Besonders brisant: Diese Faktoren seien nicht vorübergehender Natur. Die geopolitische Fragmentierung schreite voran, die Deglobalisierung beschleunige sich, und der Klimawandel werde die Produktionsbedingungen dauerhaft verändern. All dies schaffe ein Umfeld chronisch höherer Preise, gegen das die Notenbanken machtlos seien.
Deutschland im Auge des Sturms
Für Deutschland zeichnet Blyth ein besonders düsteres Bild. Als exportorientierte Volkswirtschaft, die jahrzehntelang von günstiger Energie aus Russland und offenen Weltmärkten profitierte, treffe die neue Realität die Bundesrepublik mit voller Wucht. Die Energiewende, ohnehin schon ein kostspieliges Unterfangen, werde durch die strukturell höheren Energiepreise noch teurer. Die deutsche Industrie, Rückgrat des Wohlstands, verliere ihre Wettbewerbsfähigkeit.
Verschärft werde die Lage durch die Politik der Ampel-Koalition, die mit ihren ideologischen Experimenten die Wirtschaft zusätzlich belaste. Die Kombination aus struktureller Inflation, hohen Energiekosten und politischen Fehlentscheidungen könne zu einer gefährlichen Abwärtsspirale führen. Während andere Länder versuchten, ihre Angebotsseite zu stärken, verfange sich Deutschland in Debatten über Gendern und Klimaneutralität.
Angebotspolitik statt Zinspolitik
Wenn die Geldpolitik versage, was sei dann die Alternative? Blyth plädiere für eine Renaissance der Angebotspolitik. Statt die Nachfrage zu drosseln, müsse das Angebot ausgeweitet werden. Das bedeute massive Investitionen in Infrastruktur, Bildung und Technologie. Es bedeute auch, regulatorische Hürden abzubauen und die Produktivität zu steigern.

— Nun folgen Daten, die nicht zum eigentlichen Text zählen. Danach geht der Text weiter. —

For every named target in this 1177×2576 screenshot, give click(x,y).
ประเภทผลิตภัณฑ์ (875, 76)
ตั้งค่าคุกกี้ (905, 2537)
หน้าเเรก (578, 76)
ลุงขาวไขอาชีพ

Doch genau hier offenbare sich das Dilemma: Während Länder wie die USA mit ihrem Inflation Reduction Act massiv in die Angebotsseite investierten, verstricke sich Europa in bürokratischen Vorgaben und ideologischen Grabenkämpfen. Die neue Große Koalition unter Friedrich Merz habe zwar Besserung versprochen, doch die Ankündigung eines 500-Milliarden-Euro-Sondervermögens lasse befürchten, dass auch sie den Weg der Schuldenpolitik einschlage – trotz gegenteiliger Wahlversprechen.
Die neue Normalität akzeptieren
Die Botschaft des Politökonomen sei eindeutig: Wir müssten uns auf eine Welt mit dauerhaft höheren Preisen einstellen. Die Ära des billigen Geldes und der niedrigen Inflation sei unwiderruflich vorbei. Für Sparer und Anleger bedeute dies, dass traditionelle Anlageformen wie Sparbücher oder Anleihen weiter an Attraktivität verlören. In einem Umfeld struktureller Inflation seien Sachwerte gefragt – allen voran physische Edelmetalle wie Gold und Silber, die seit Jahrtausenden als Inflationsschutz dienten.
Die Politik stehe vor der Herausforderung, diese neue Realität zu akzeptieren und entsprechend zu handeln. Statt auf die Notenbanken zu hoffen, müssten Regierungen selbst aktiv werden. Das erfordere jedoch einen Paradigmenwechsel, der in Deutschland besonders schwerfalle. Zu sehr habe man sich an die bequeme Illusion gewöhnt, dass die EZB schon alles richten werde.
Blyths Analyse mag unbequem sein, doch sie trifft den Kern der aktuellen Herausforderungen. Die strukturelle Inflation sei keine vorübergehende Erscheinung, sondern die neue Normalität. Je früher Politik, Wirtschaft und Gesellschaft dies akzeptierten, desto besser könnten sie sich darauf einstellen. Für Deutschland bedeute dies nichts weniger als eine grundlegende Neuausrichtung seiner Wirtschaftspolitik – weg von ideologischen Experimenten, hin zu einer pragmatischen Stärkung der Angebotsseite. Ob die neue Bundesregierung dazu in der Lage sei, werde sich zeigen. Die Zeit dränge jedenfalls.